━━━━━ Data ━━━━━
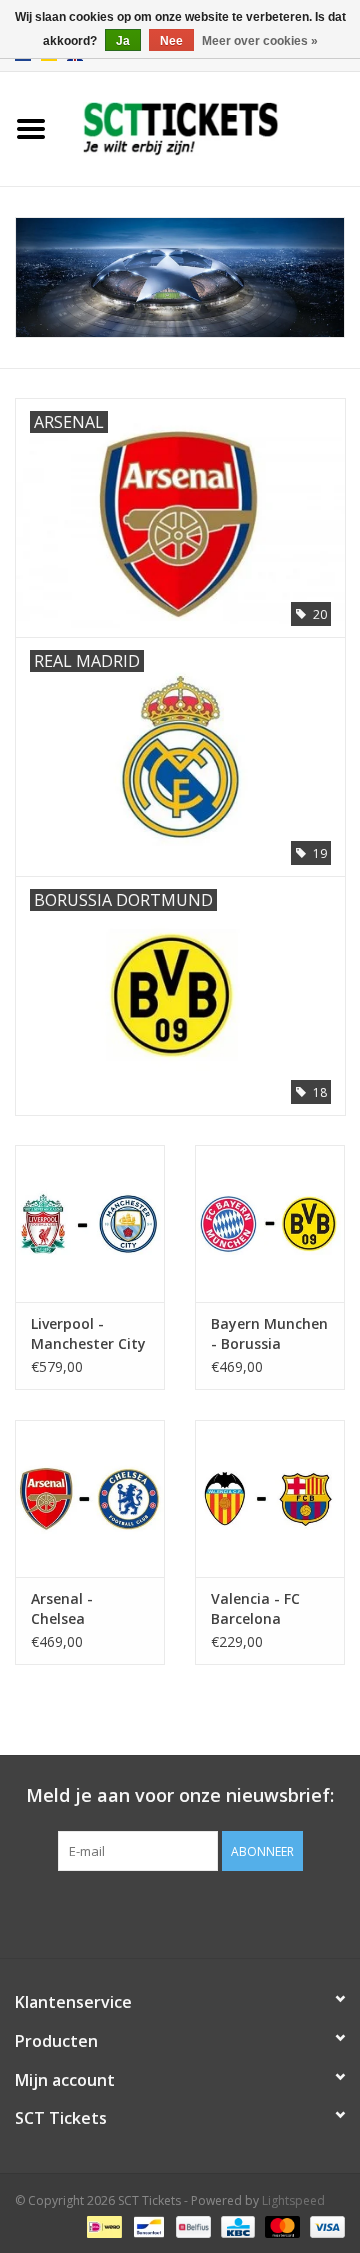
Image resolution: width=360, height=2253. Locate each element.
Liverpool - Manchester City (88, 1333)
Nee (171, 41)
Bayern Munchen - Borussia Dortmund (269, 1334)
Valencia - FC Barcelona (255, 1608)
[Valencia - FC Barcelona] (270, 1498)
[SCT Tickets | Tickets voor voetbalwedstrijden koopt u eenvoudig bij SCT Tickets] (211, 127)
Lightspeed (293, 2200)
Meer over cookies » (260, 41)
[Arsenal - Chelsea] (90, 1498)
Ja (123, 41)
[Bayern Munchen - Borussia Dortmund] (270, 1223)
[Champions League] (180, 277)
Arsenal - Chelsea (62, 1608)
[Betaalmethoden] (102, 2225)
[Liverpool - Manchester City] (90, 1223)
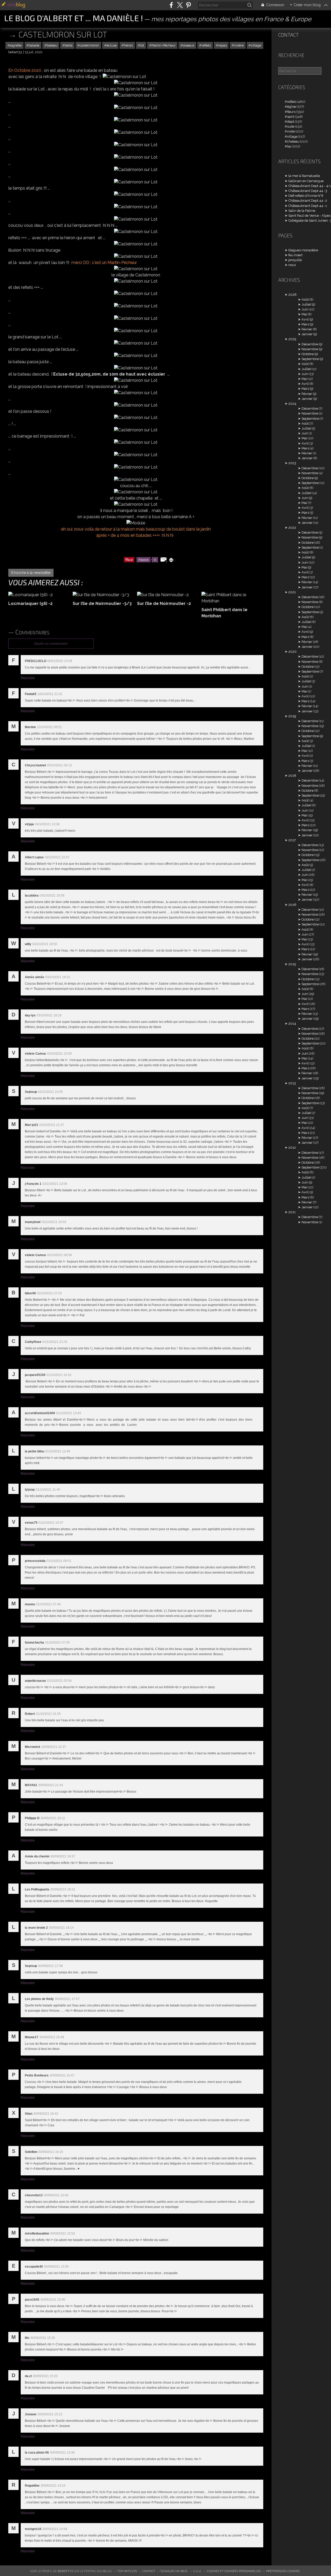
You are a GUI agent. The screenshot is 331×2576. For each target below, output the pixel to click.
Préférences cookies (283, 2571)
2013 (292, 1083)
━━━━━
| Task goal |
Select all lines with the word "Liverpool" from the entries above.

| Exercise result |
Liverpool - Manchester City (88, 1333)
[Liverpool - Manchester City] (90, 1223)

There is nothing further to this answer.